[Dataset entries — start]
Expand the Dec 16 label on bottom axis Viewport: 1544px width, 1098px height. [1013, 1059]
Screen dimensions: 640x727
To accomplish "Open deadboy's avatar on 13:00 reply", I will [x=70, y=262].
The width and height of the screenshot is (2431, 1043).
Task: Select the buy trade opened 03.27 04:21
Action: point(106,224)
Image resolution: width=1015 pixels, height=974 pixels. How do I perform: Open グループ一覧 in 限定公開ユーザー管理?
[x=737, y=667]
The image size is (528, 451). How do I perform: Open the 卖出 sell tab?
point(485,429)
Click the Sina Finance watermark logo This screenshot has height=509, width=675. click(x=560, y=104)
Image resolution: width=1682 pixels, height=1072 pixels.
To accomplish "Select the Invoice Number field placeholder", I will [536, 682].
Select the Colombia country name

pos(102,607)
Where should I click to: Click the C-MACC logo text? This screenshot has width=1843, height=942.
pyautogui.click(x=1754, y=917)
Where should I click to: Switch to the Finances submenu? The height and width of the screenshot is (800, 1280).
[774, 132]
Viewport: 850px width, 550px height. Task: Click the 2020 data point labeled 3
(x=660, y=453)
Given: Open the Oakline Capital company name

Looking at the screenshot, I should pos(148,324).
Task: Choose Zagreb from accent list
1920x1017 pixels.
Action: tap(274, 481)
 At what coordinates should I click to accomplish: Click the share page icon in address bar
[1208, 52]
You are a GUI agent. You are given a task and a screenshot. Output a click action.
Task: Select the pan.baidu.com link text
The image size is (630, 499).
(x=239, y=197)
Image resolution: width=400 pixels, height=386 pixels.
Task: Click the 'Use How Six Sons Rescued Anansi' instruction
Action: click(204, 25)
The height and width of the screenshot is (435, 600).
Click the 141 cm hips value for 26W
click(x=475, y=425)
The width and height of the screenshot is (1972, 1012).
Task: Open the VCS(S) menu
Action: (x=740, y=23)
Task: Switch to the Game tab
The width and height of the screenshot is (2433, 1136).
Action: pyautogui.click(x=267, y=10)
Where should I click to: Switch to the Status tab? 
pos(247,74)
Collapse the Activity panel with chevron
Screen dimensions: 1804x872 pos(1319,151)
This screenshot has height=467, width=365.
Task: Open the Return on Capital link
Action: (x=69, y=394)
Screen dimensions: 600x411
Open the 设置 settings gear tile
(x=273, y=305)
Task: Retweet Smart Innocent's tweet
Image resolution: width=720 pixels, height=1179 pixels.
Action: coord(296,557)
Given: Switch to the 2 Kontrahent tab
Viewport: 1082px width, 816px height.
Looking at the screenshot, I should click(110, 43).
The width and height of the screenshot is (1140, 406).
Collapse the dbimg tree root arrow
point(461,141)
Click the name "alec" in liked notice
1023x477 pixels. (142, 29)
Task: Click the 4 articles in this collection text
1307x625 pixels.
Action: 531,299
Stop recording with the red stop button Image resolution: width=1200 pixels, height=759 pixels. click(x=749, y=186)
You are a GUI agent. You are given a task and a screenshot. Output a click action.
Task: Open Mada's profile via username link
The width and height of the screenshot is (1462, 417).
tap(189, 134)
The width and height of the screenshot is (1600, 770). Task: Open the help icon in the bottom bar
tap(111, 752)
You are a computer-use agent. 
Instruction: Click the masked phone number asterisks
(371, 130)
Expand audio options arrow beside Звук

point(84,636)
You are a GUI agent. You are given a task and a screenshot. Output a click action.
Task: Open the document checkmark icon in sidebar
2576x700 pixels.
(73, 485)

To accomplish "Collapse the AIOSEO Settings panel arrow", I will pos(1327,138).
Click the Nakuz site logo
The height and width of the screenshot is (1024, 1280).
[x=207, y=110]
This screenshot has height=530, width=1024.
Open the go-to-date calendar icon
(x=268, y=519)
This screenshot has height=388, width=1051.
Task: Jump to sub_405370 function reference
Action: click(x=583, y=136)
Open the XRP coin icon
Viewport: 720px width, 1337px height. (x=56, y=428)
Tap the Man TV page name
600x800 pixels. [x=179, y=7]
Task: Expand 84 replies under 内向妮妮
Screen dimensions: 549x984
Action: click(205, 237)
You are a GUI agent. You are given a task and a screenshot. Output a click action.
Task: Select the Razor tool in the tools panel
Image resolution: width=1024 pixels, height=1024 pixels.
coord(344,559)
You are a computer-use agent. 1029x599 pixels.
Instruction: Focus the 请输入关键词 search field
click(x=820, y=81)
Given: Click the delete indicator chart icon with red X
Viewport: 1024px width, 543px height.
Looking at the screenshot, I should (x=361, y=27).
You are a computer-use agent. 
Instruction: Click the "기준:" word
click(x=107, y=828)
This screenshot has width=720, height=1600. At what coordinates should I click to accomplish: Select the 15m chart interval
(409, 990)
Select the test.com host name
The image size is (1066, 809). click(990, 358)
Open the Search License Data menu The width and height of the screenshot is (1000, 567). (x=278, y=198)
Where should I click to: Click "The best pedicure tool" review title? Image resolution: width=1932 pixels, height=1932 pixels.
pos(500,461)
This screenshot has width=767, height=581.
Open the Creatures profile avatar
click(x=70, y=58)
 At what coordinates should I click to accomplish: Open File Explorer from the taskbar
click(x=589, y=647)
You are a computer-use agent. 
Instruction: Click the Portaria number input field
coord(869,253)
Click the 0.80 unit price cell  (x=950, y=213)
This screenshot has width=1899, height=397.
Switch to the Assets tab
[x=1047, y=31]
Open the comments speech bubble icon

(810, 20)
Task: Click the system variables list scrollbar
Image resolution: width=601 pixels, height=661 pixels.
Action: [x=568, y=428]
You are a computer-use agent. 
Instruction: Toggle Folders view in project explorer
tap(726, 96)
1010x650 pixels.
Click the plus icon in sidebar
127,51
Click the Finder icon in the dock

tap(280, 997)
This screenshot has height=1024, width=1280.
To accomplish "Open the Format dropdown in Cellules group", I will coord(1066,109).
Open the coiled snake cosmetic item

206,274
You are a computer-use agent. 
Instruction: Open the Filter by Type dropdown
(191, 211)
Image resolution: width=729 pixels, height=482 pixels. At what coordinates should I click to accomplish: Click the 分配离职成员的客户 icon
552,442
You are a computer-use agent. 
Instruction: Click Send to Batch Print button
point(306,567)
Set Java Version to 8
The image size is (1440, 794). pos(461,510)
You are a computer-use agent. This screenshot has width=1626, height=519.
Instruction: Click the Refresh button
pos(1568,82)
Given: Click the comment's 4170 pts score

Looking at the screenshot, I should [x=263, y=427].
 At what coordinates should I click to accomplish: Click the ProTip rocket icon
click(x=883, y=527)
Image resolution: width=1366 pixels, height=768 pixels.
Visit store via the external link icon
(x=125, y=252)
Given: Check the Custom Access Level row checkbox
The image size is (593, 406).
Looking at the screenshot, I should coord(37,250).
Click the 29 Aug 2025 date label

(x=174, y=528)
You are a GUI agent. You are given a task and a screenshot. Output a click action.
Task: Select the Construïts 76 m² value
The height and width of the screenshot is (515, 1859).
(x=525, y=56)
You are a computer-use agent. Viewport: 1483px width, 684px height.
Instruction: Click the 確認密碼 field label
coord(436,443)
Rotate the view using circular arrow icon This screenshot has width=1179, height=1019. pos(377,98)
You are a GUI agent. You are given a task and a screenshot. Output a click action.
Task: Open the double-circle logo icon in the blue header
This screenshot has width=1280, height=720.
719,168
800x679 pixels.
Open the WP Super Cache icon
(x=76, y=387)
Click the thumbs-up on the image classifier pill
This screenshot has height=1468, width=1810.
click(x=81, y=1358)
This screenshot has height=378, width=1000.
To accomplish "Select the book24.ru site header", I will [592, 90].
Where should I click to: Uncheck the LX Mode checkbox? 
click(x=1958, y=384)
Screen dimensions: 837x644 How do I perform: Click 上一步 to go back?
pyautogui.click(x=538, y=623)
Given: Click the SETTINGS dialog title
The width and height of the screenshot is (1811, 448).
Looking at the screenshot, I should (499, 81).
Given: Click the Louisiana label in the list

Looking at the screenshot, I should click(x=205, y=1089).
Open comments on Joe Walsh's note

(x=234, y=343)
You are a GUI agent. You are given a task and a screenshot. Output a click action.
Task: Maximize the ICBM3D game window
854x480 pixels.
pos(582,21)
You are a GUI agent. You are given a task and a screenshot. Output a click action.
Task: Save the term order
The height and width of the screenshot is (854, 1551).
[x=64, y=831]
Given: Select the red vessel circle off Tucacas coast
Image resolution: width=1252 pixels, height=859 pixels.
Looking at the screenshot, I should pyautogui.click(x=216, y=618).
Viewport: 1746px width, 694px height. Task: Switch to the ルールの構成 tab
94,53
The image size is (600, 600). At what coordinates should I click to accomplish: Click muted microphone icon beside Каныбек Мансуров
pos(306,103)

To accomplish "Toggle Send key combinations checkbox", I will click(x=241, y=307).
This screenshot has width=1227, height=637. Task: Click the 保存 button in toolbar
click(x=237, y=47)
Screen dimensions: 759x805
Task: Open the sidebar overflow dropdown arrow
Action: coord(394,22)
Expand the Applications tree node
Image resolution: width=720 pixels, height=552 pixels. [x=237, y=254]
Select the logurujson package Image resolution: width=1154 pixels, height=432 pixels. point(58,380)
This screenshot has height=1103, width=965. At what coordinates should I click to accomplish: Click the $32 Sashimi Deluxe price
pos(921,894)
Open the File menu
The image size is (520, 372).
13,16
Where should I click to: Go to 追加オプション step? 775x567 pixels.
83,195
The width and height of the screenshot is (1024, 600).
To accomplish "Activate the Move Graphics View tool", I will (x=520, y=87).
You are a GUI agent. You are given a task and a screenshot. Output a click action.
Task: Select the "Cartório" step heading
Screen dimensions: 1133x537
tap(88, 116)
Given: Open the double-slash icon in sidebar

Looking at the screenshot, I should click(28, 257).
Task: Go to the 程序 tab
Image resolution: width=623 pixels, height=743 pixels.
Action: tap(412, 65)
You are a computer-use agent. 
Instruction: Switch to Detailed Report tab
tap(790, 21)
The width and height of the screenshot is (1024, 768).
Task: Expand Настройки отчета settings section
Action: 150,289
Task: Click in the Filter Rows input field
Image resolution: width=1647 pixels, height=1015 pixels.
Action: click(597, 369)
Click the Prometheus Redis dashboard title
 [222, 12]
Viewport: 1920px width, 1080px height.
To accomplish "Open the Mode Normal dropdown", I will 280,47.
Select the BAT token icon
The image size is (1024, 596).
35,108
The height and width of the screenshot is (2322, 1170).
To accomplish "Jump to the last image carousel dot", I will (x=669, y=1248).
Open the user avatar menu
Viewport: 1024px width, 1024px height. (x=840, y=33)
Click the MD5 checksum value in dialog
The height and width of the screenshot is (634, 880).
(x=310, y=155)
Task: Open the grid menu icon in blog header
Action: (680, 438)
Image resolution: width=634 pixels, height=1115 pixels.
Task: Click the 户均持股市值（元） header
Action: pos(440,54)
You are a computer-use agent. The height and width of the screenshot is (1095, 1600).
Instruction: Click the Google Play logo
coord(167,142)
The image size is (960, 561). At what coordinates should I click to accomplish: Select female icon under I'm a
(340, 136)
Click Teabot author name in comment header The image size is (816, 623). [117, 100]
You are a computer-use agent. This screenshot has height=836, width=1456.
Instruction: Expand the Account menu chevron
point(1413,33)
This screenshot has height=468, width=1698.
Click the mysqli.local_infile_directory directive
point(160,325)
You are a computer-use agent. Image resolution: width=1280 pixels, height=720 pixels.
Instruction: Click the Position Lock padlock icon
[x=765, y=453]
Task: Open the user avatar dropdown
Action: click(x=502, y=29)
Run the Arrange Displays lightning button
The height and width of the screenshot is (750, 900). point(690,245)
[Dataset entries — finish]
Task instructions: Copy exactly, and only, the lines from the line that contains "has height=836, width=1456." through the end of the data above.

Answer:
You are a computer-use agent. This screenshot has height=836, width=1456.
Instruction: Expand the Account menu chevron
point(1413,33)
This screenshot has height=468, width=1698.
Click the mysqli.local_infile_directory directive
point(160,325)
You are a computer-use agent. Image resolution: width=1280 pixels, height=720 pixels.
Instruction: Click the Position Lock padlock icon
[x=765, y=453]
Task: Open the user avatar dropdown
Action: click(x=502, y=29)
Run the Arrange Displays lightning button
The height and width of the screenshot is (750, 900). point(690,245)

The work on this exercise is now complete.